◆ **What is being asked**: Print all of the entries exactly, minus the pictures.

◆ **Records to process**:

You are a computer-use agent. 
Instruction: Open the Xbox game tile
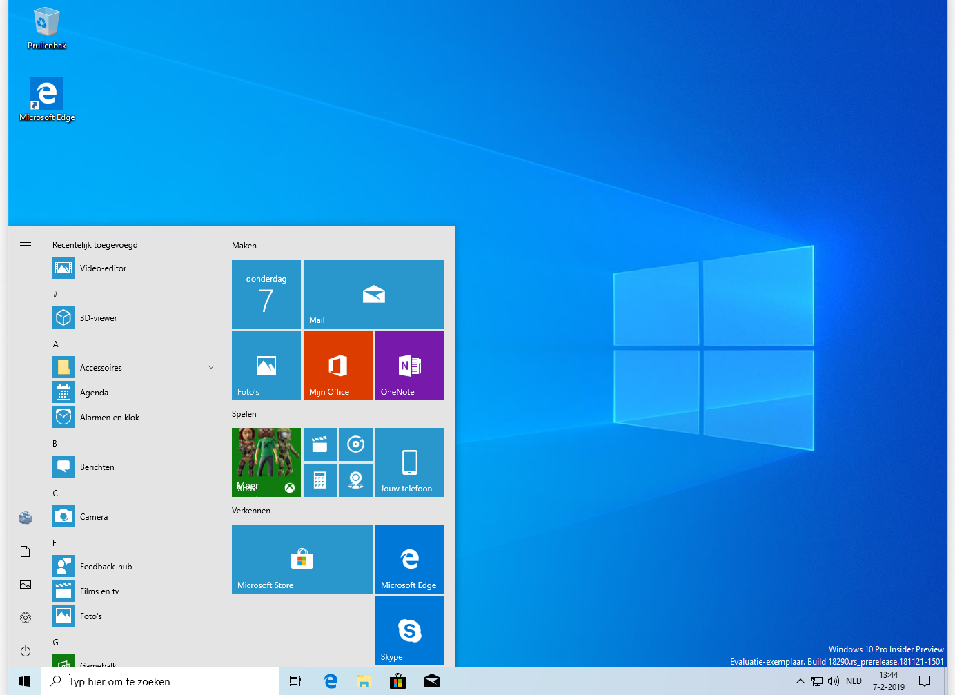click(x=266, y=462)
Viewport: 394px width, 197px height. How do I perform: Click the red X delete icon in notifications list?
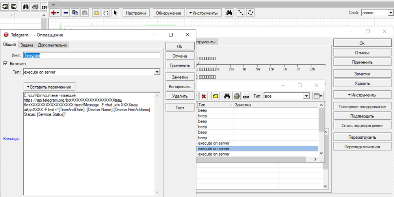pos(204,96)
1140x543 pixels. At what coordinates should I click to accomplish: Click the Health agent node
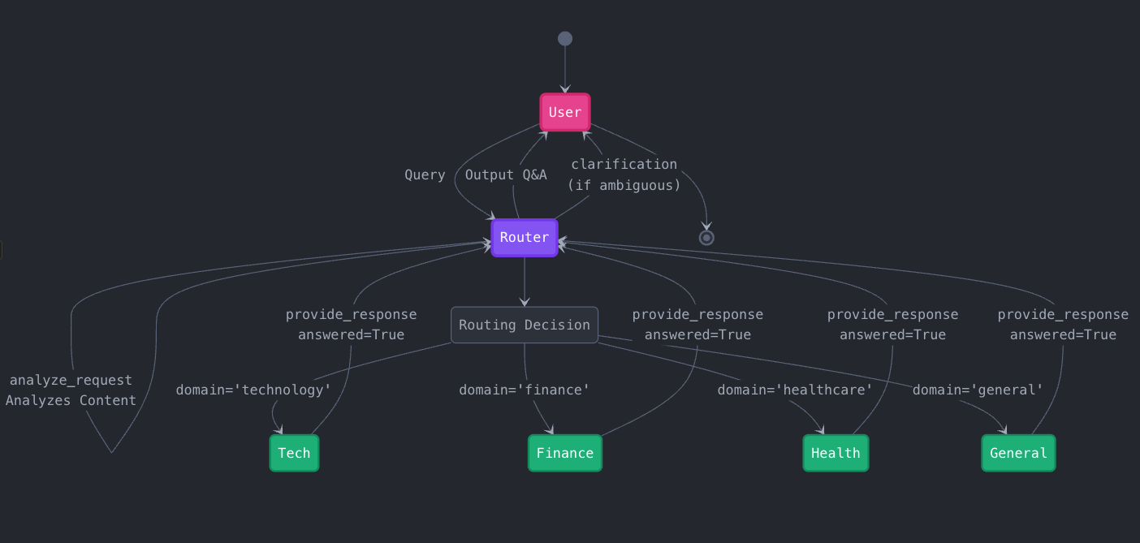pyautogui.click(x=836, y=453)
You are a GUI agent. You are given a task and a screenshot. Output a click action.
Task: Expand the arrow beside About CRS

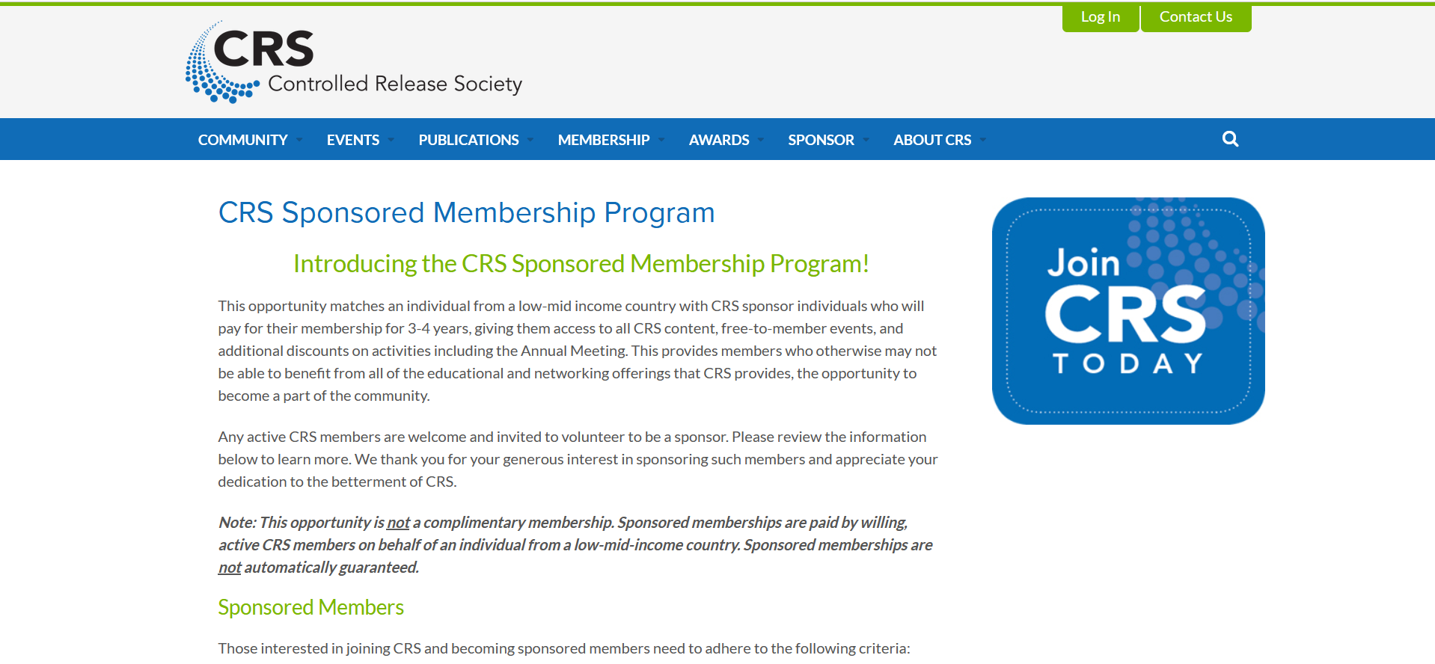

◆ **Finished exercise**:
You are a computer-use agent. 
Instruction: Open the Xbox game tile
click(x=266, y=462)
Viewport: 394px width, 197px height. How do I perform: Click the red X delete icon in notifications list?
pos(204,96)
1140x543 pixels. At what coordinates should I click to accomplish: Click the Health agent node
pyautogui.click(x=836, y=453)
You are a GUI agent. You are given a task and a screenshot. Output a click action.
Task: Expand the arrow beside About CRS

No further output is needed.